A continuación de la movida de los camioneros, sobre todo en marzo, llegarán los reclamos de otros sindicatos con fuerte poder de negociación por el auge de su actividad, como los petroleros, los obreros de la construcción (Uocra), los empleados del subterráneo y los metalúrgicos (UOM), o de importancia por el número de trabajadores involucrados, como los mercantiles, los de la alimentación y los hoteleros.
A diferencia del año pasado, cuando la inflación acumulada y la canasta de pobreza actuaban como guía para las negociaciones, para este año empresarios y funcionarios coinciden en que deberá imperar la cautela sindical en vista de que muchas de las actividades ya dieron aumentos que superaron el alza en el costo de vida.
En la cartera laboral explicaron que si bien no existe una orden del Gobierno para ponerles un techo a los reclamos (trascendió que no deberían superar el 20%), las discusiones deberán tener como contrapeso natural las limitaciones de los empresarios. Funcionarios y ejecutivos coincidieron, además, en que el mayor riesgo que afrontarán es que el techo salarial que logre acordar una actividad se convierta en el piso de la siguiente.

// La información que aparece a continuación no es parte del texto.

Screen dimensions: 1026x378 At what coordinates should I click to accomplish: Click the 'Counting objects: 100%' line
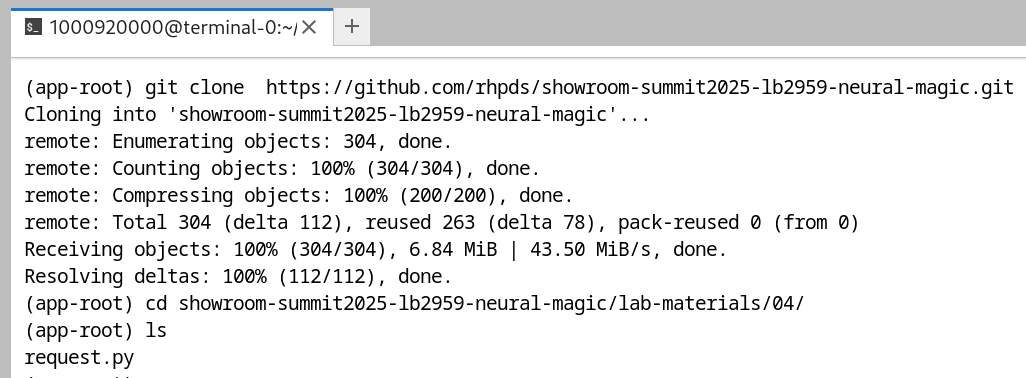tap(282, 168)
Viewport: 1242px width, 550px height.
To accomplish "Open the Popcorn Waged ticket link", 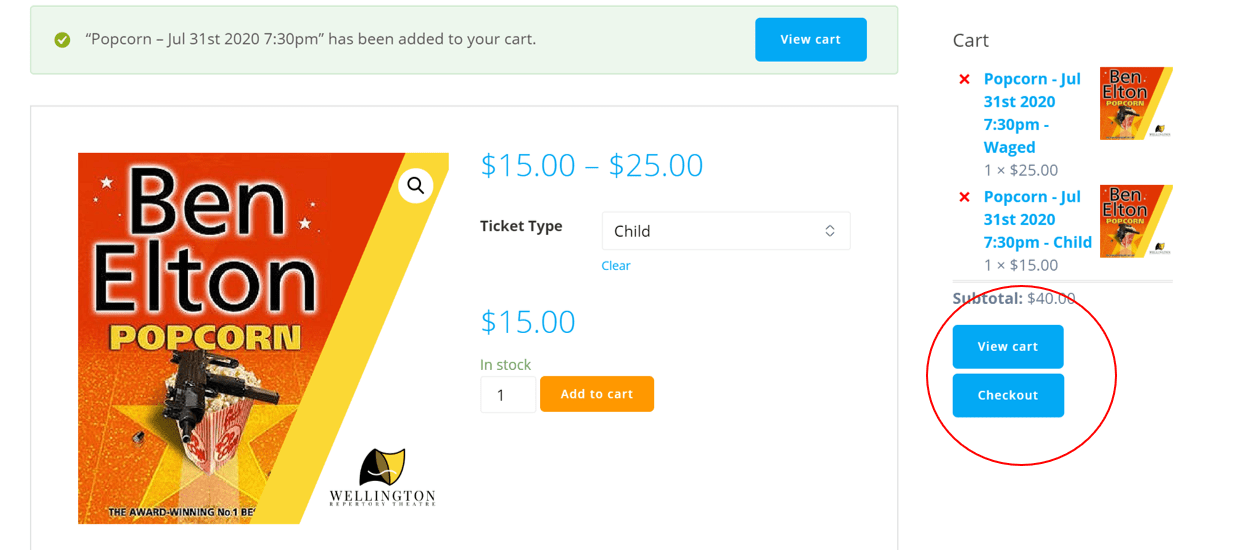I will tap(1032, 113).
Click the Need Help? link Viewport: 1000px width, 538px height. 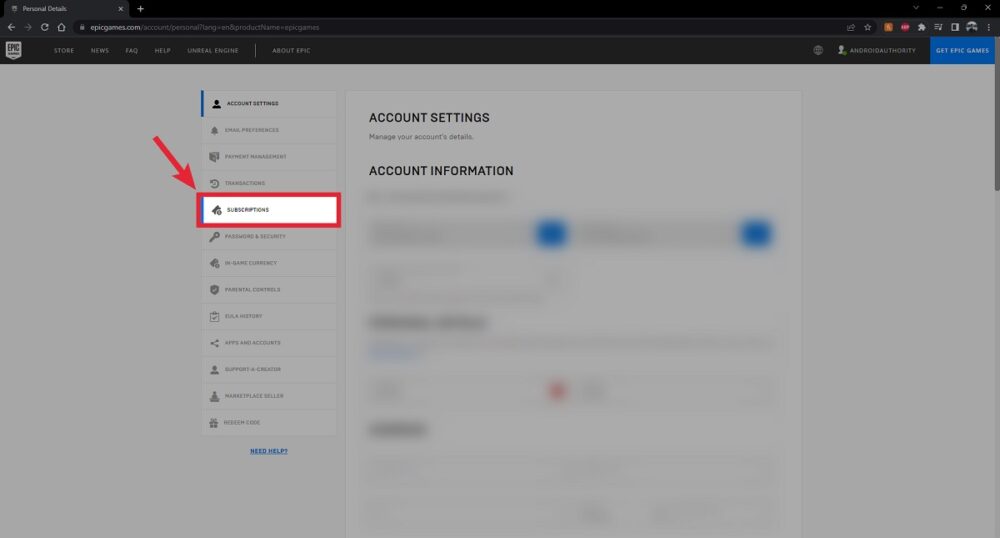pyautogui.click(x=269, y=451)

Los sindicalistas, por su parte, reconocen que en la nueva etapa de paritarias no tendrán el mismo margen para reclamar del año pasado pero aclaran que la presión de sus afiliados les impedirá bajarse de un par de reivindicaciones: la recuperación del poder adquisitivo de los salarios a los niveles previos a la devaluación de 2001, para los sectores privados que no lo hayan alcanzado todavía, y alguna garantía de que los aumentos no quedarán licuados con la suba de los precios.
La campana de largada para la puja será el miércoles, cuando el gremio de los camioneros prevé realizar la presentación formal de su reclamo. Mariano Silva, secretario adjunto del sindicato, se manifestó cauteloso al señalar que el planteo “será muy equilibrado pero aclaró que “los salarios no generan inflación y que la presentación responderá a la lógica de “mejorar el poder adquisitivo .

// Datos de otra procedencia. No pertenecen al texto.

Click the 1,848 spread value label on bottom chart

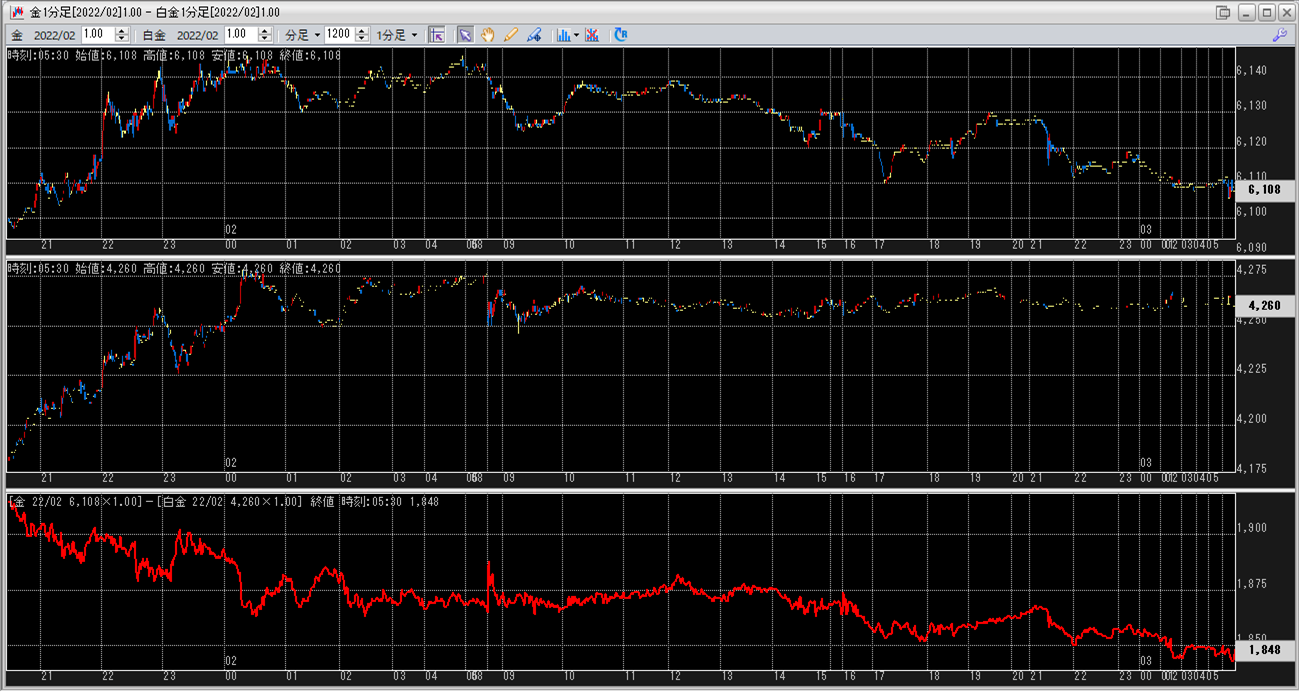click(x=1265, y=651)
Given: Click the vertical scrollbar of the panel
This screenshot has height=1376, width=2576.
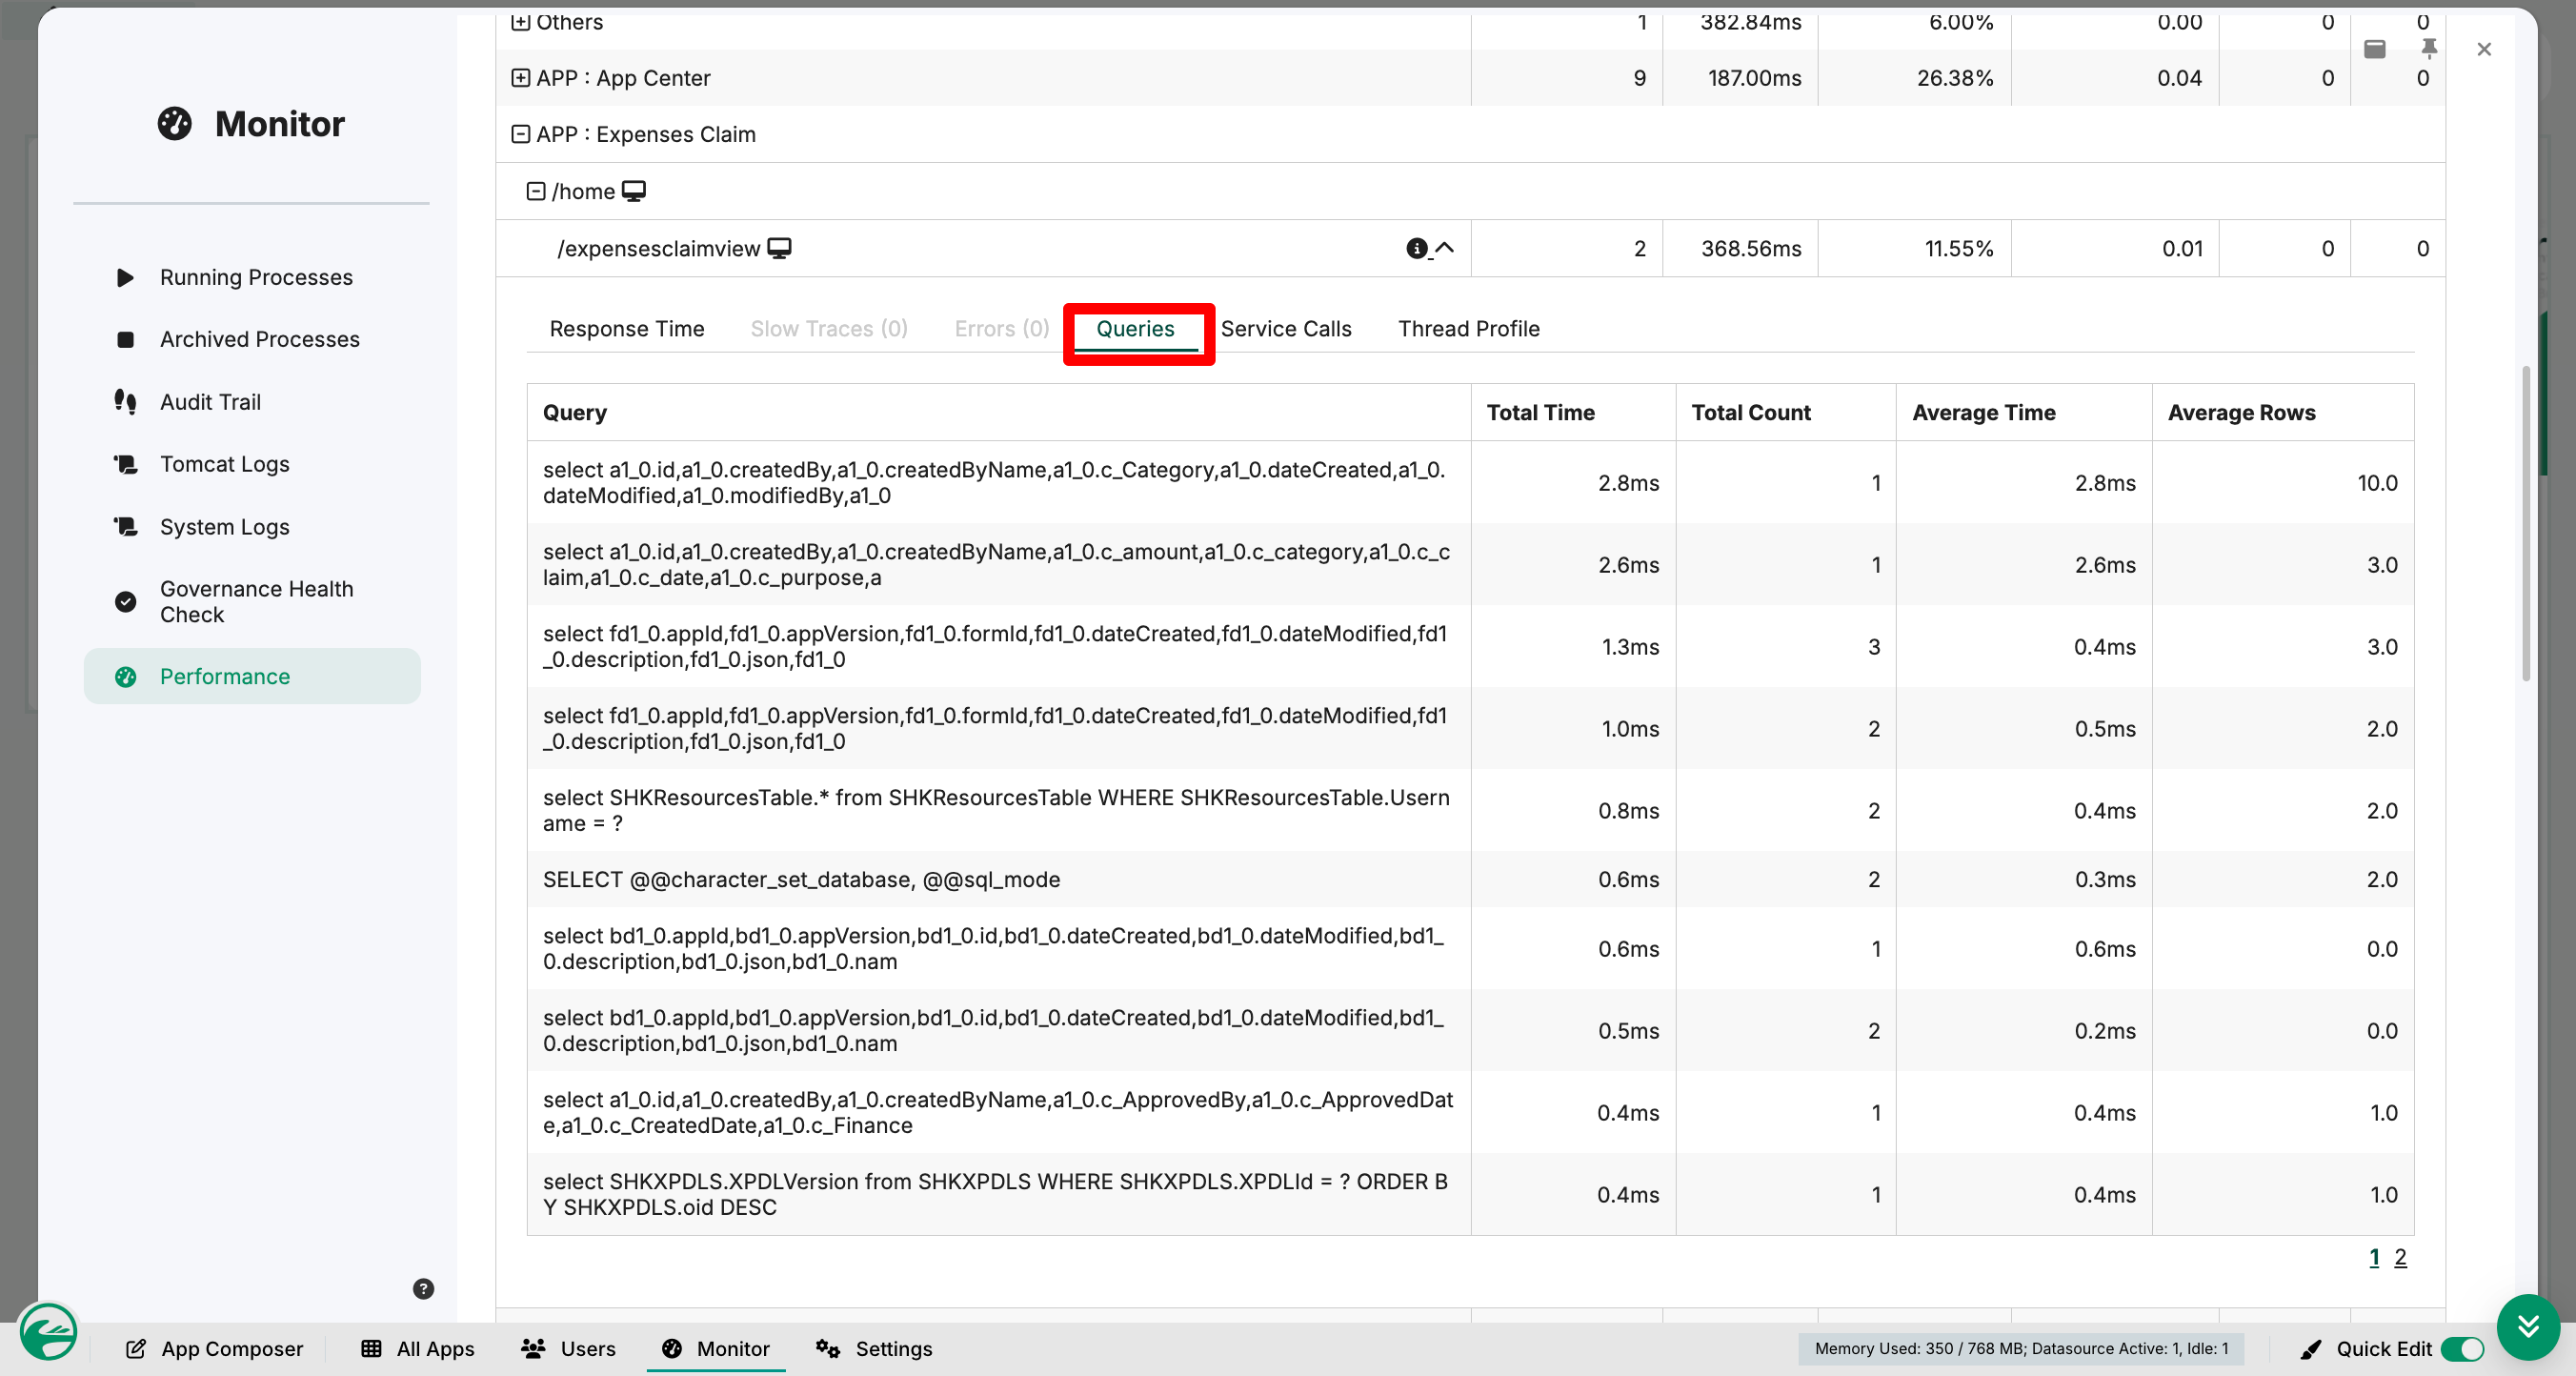Looking at the screenshot, I should (x=2526, y=523).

La actividad nuclea a unos 130.000 camioneros divididos en ramas del transporte como larga distancia, combustibles, correo, caudales, logística y aguas gaseosas.
La puja, abierta
A partir de marzo se abrirá por completo el período de discusiones. Uno de los sectores más importantes será el de los trabajadores de comercio, unos 750.000 formales en todo el país. En el sindicato que lidera Armando Cavalieri, que cerró su última paritaria a mediados del año pasado, explicaron que se pedirá un aumento en función de la inflación acumulada y la prevista para este año (se calcula no menos de 11%), más una suerte de ajuste por productividad, basado en el crecimiento de las ventas en los locales.
Pero el Gobierno no sólo será árbitro de los conflictos sino también parte, ya que los sindicatos estatales planean en marzo rediscutir las escalas salariales acordadas a mediados de 2005. Matías Cremonte, abogado de la Asociación de Trabajadores del Estado (ATE), recordó que la ministra de Economía, Felisa Miceli, prometió el año pasado estudiar un aumento para los empleados públicos a partir de marzo. Es que junto con los trabajadores en negro, los estatales fueron los más perjudicados por la inflación, ya que sus salarios apenas lograron equiparar el alza en el costo de vida durante el año pasado. Según Cremonte, el desfasaje es de entre 25% y 30%.